* _AVAILABLE DATA_:
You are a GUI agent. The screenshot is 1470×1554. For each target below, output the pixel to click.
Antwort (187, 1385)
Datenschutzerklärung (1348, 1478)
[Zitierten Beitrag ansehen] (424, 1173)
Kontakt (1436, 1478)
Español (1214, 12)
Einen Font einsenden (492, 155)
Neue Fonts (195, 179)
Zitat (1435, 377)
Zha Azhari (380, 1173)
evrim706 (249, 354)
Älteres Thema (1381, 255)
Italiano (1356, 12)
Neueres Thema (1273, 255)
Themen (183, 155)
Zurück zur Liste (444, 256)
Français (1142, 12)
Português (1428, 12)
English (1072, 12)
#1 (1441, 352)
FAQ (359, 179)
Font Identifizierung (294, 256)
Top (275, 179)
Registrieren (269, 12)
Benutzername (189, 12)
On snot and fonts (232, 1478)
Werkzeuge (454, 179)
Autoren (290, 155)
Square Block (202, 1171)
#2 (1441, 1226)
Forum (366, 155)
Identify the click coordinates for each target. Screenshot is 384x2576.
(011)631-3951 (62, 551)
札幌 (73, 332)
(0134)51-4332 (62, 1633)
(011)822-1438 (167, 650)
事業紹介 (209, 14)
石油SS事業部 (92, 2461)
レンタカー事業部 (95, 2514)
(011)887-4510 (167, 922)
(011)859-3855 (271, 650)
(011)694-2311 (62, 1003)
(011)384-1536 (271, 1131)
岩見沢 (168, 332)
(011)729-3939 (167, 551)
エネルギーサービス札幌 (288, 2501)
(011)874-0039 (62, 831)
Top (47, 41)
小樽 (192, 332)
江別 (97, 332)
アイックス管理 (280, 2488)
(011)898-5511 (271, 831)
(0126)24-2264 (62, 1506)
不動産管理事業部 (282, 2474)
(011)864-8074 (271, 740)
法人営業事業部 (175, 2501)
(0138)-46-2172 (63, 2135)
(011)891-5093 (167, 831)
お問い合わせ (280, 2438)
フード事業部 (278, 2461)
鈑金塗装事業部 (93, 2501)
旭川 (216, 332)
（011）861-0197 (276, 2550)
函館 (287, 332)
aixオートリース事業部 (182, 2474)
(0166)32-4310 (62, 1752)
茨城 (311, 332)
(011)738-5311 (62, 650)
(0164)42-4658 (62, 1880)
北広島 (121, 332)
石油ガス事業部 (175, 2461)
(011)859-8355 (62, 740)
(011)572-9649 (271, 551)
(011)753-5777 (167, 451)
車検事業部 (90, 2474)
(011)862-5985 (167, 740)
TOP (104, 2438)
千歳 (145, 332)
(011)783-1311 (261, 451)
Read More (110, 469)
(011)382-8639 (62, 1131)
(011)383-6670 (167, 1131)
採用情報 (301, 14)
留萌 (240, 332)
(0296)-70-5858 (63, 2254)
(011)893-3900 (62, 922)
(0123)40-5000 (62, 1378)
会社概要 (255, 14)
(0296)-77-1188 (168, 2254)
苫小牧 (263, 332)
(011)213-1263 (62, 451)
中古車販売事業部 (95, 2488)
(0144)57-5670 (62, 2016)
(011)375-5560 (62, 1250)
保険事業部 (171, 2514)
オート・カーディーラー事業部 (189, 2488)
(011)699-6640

* _WORK TO BE COMPLETED_:
When the material above is given again, every line must match it exactly.

* _TASK OUTPUT_:
You are a GUI agent. The screenshot is 1470×1554. For each target below, output the pixel to click.
Antwort (187, 1385)
Datenschutzerklärung (1348, 1478)
[Zitierten Beitrag ansehen] (424, 1173)
Kontakt (1436, 1478)
Español (1214, 12)
Einen Font einsenden (492, 155)
Neue Fonts (195, 179)
Zitat (1435, 377)
Zha Azhari (380, 1173)
evrim706 (249, 354)
Älteres Thema (1381, 255)
Italiano (1356, 12)
Neueres Thema (1273, 255)
Themen (183, 155)
Zurück zur Liste (444, 256)
Français (1142, 12)
Português (1428, 12)
English (1072, 12)
#1 (1441, 352)
FAQ (359, 179)
Font Identifizierung (294, 256)
Top (275, 179)
Registrieren (269, 12)
Benutzername (189, 12)
On snot and fonts (232, 1478)
Werkzeuge (454, 179)
Autoren (290, 155)
Square Block (202, 1171)
#2 (1441, 1226)
Forum (366, 155)
Identify the click coordinates for each target. Screenshot is 384x2576.
(011)631-3951 (62, 551)
札幌 (73, 332)
(0134)51-4332 (62, 1633)
(011)822-1438 (167, 650)
事業紹介 (209, 14)
石油SS事業部 (92, 2461)
レンタカー事業部 (95, 2514)
(011)887-4510 (167, 922)
(011)859-3855 (271, 650)
(011)694-2311 (62, 1003)
(011)384-1536 (271, 1131)
岩見沢 (168, 332)
(011)729-3939 (167, 551)
エネルギーサービス札幌 (288, 2501)
(011)874-0039 (62, 831)
Top (47, 41)
小樽 (192, 332)
江別 (97, 332)
アイックス管理 (280, 2488)
(011)898-5511 (271, 831)
(0126)24-2264 (62, 1506)
不動産管理事業部 (282, 2474)
(011)864-8074 (271, 740)
法人営業事業部 (175, 2501)
(0138)-46-2172 (63, 2135)
(011)891-5093 (167, 831)
お問い合わせ (280, 2438)
フード事業部 (278, 2461)
鈑金塗装事業部 (93, 2501)
旭川 (216, 332)
（011）861-0197 (276, 2550)
函館 (287, 332)
aixオートリース事業部 (182, 2474)
(0166)32-4310 (62, 1752)
茨城 (311, 332)
(011)738-5311 (62, 650)
(0164)42-4658 (62, 1880)
北広島 (121, 332)
石油ガス事業部 (175, 2461)
(011)859-8355 (62, 740)
(011)572-9649 (271, 551)
(011)753-5777 (167, 451)
車検事業部 (90, 2474)
(011)862-5985 (167, 740)
TOP (104, 2438)
千歳 (145, 332)
(011)783-1311 (261, 451)
Read More (110, 469)
(011)382-8639 (62, 1131)
(011)383-6670 (167, 1131)
採用情報 (301, 14)
留萌 (240, 332)
(0296)-70-5858 (63, 2254)
(011)893-3900 (62, 922)
(0123)40-5000 (62, 1378)
会社概要 (255, 14)
(0296)-77-1188 (168, 2254)
苫小牧 (263, 332)
(011)213-1263 (62, 451)
中古車販売事業部 (95, 2488)
(0144)57-5670 (62, 2016)
(011)375-5560 (62, 1250)
保険事業部 (171, 2514)
オート・カーディーラー事業部 (189, 2488)
(011)699-6640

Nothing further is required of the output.